Saturday, July 7, 2018

Lionel Richie ticket error made problems all night long | The Guardian

It was meant to be a birthday treat: two tickets to see Lionel Richie rolling out the hits at the Eden Project in Cornwall, plus one night’s glamping.

But Richard Spicer and his wife, Jane, never got to see the US singer belting out classics such as Hello and All Night Long, because at the 11th hour, Seatwave failed to deliver the tickets they had paid more than £240 for.

Spicer got a refund but decided to take the company to the small claims court to recover the cost of their accommodation and travel – and now, two years later, he has successfully reclaimed his losses. This could potentially help other people who are left out of pocket when tickets they have bought fail to materialise.

The 74-year-old told Guardian Money that Seatwave – one of the UK’s biggest ticket resale websites – “did its utmost to evade paying out for our costs”, but says he has finally received £388, which includes interest and his court fees, after a default judgment against the firm.

However, Seatwave told Money that it didn’t receive the court papers, so judgment was entered in default. The company says it would have defended the case if it had known about it.

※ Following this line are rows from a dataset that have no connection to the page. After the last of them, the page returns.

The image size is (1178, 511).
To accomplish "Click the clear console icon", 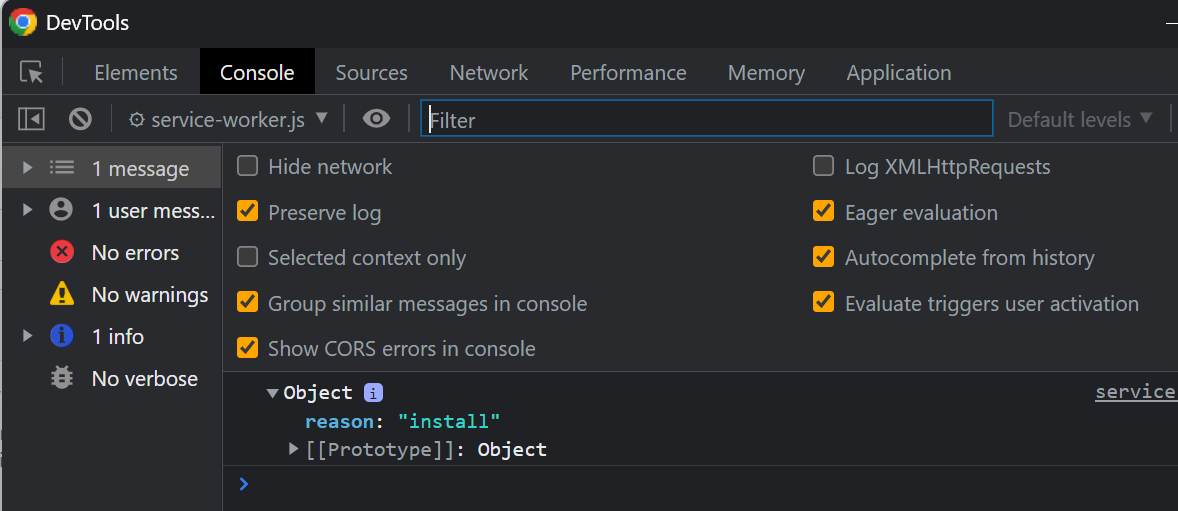I will click(81, 119).
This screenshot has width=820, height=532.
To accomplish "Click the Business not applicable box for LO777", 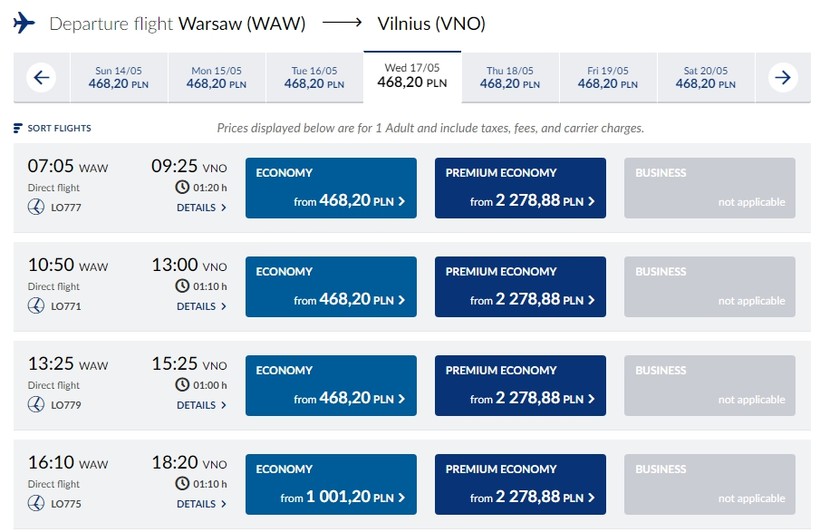I will [709, 188].
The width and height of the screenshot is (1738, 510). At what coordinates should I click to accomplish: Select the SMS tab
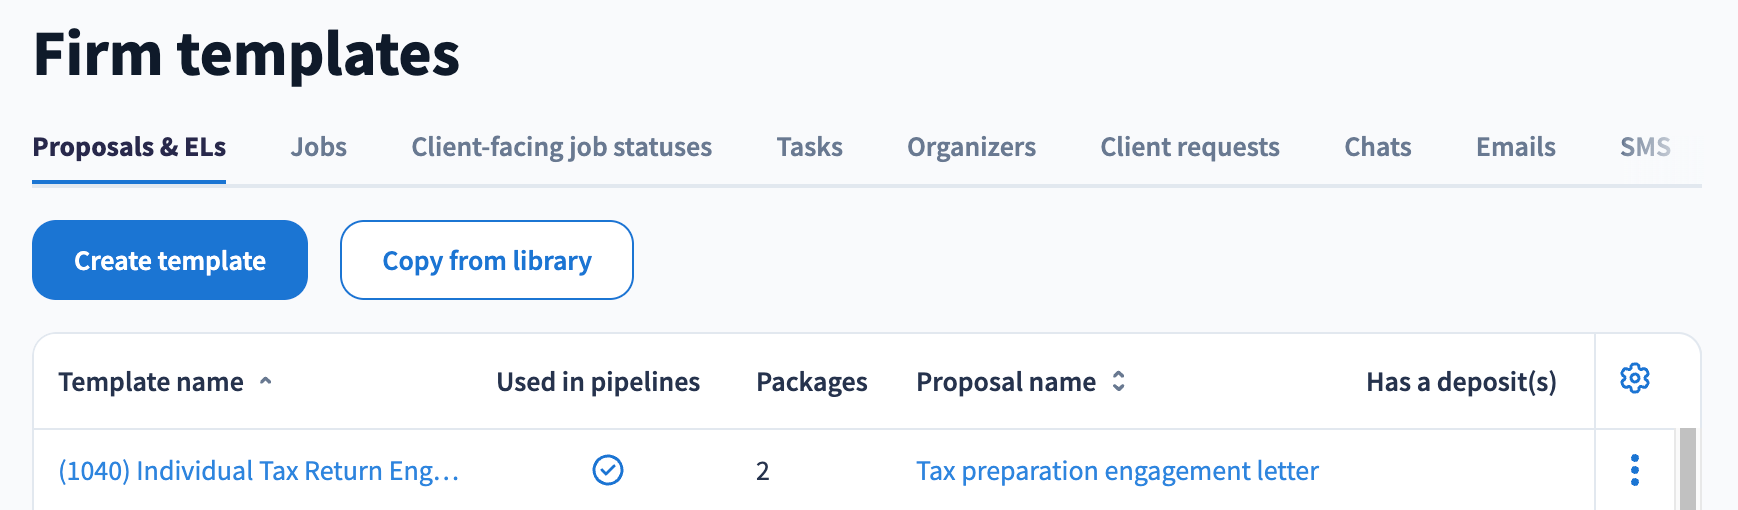click(x=1645, y=147)
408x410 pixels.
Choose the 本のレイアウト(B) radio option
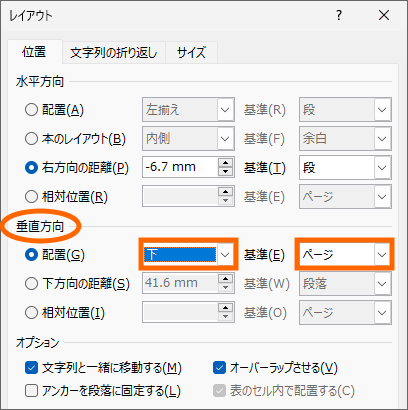pyautogui.click(x=31, y=139)
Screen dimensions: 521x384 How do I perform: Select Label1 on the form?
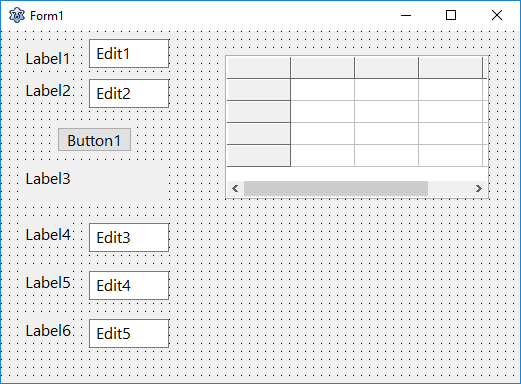pyautogui.click(x=48, y=59)
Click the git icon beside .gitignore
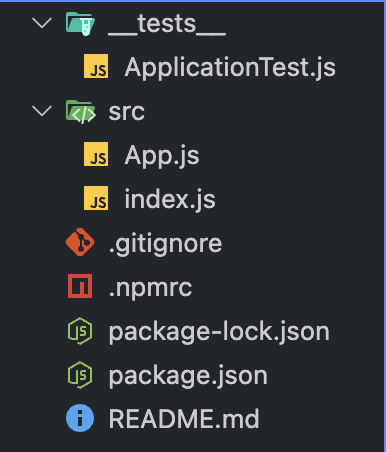Image resolution: width=386 pixels, height=452 pixels. point(80,242)
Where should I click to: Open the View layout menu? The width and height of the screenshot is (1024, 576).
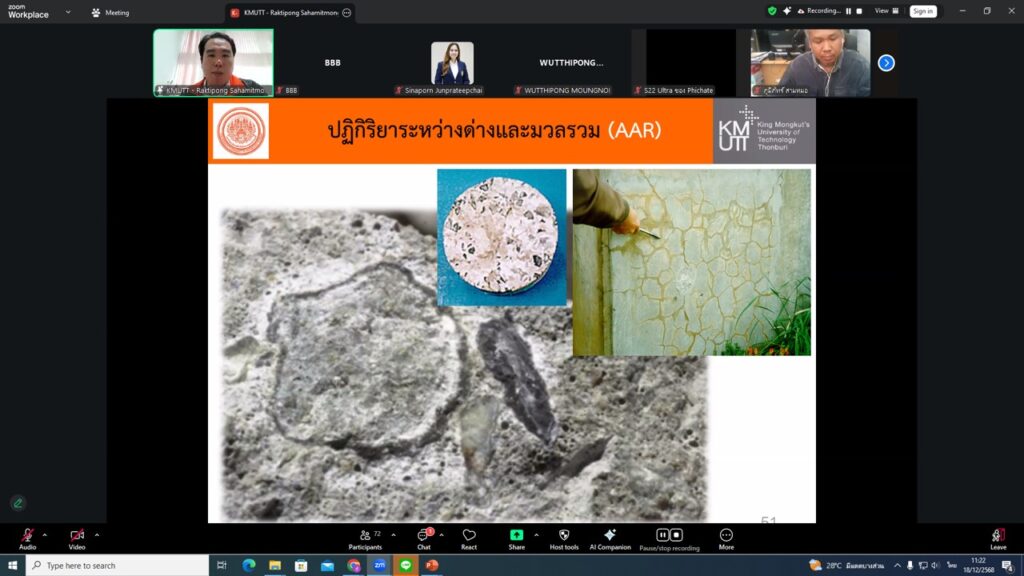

Spicer adds: “It took a lot of persistence, but I wish to publicise the fact that companies such as this, which have such dubious business practices, can be forced to pay, in the hope that more people will be encouraged to take action.”

Seatwave is owned by Ticketmaster and is one of four companies that dominate the controversial secondary ticketing market; the others are Viagogo, Get Me In and StubHub. There has been a growing outcry in recent years over the reselling of concert tickets at vastly inflated prices, with claims that some websites have been selling tickets they do not have.

In December 2015, Spicer, who lives near Devizes, Wiltshire, handed over £243.97 to Seatwave for two tickets for the Lionel Richie concert at the Eden Project in June 2016. That included £99 for each ticket (the face value of each was £65), plus £35.98 commission and a £9.99 delivery charge. “It was meant to be a treat for my wife’s birthday because she likes him,” Spicer says.

He also booked one night’s accommodation at the site for £186.50, as the Eden Project is more than 150 miles from their home.

With a week to go until the concert, the tickets still had not arrived and Spicer was getting worried, so he contacted Seatwave. An employee called him to say she was “trying to find tickets”. He says she told him she would phone him back and send the tickets to where they were staying near the venue.

But Spicer says that by the time she did phone back to tell him there were no tickets, they had already travelled to Cornwall and had missed the deadline to get their money back on the accommodation.

As a result, the couple missed the gig and they ended up not staying at the Eden Project. “We stayed somewhere else, which was closer to home,” says Spicer. “I was pretty cross about it so I decided to see it through. It had seriously let us down.”

He used the official Money Claim Online service to claim the cost of their accommodation and travel. “You pay a small fee, but this is added to the amount you eventually receive,” he says, adding that the process is fairly straightforward.

Spicer says that eventually he was informed that a warrant for the sum due had been issued and that bailiffs had called at a Seatwave address, but found it was just one person in a “bare” office, with nothing there they could seize. He found another address for the company for the bailiffs to visit (the bailiffs’ fees were included in his payout) and was later told that a payment for the sum he was seeking would be made into his bank account. This duly happened.

Spicer says the £388 covered all the costs he had incurred. Asked whether he would use a site such as Seatwave again, he says: “I wouldn’t dream of it. I try to find another way of getting tickets now.”

In a statement the company said: “Seatwave has confirmed it didn’t receive the court papers and so judgment was entered in default. Had it been made aware of the claim, it would have defended the matter in the usual way.”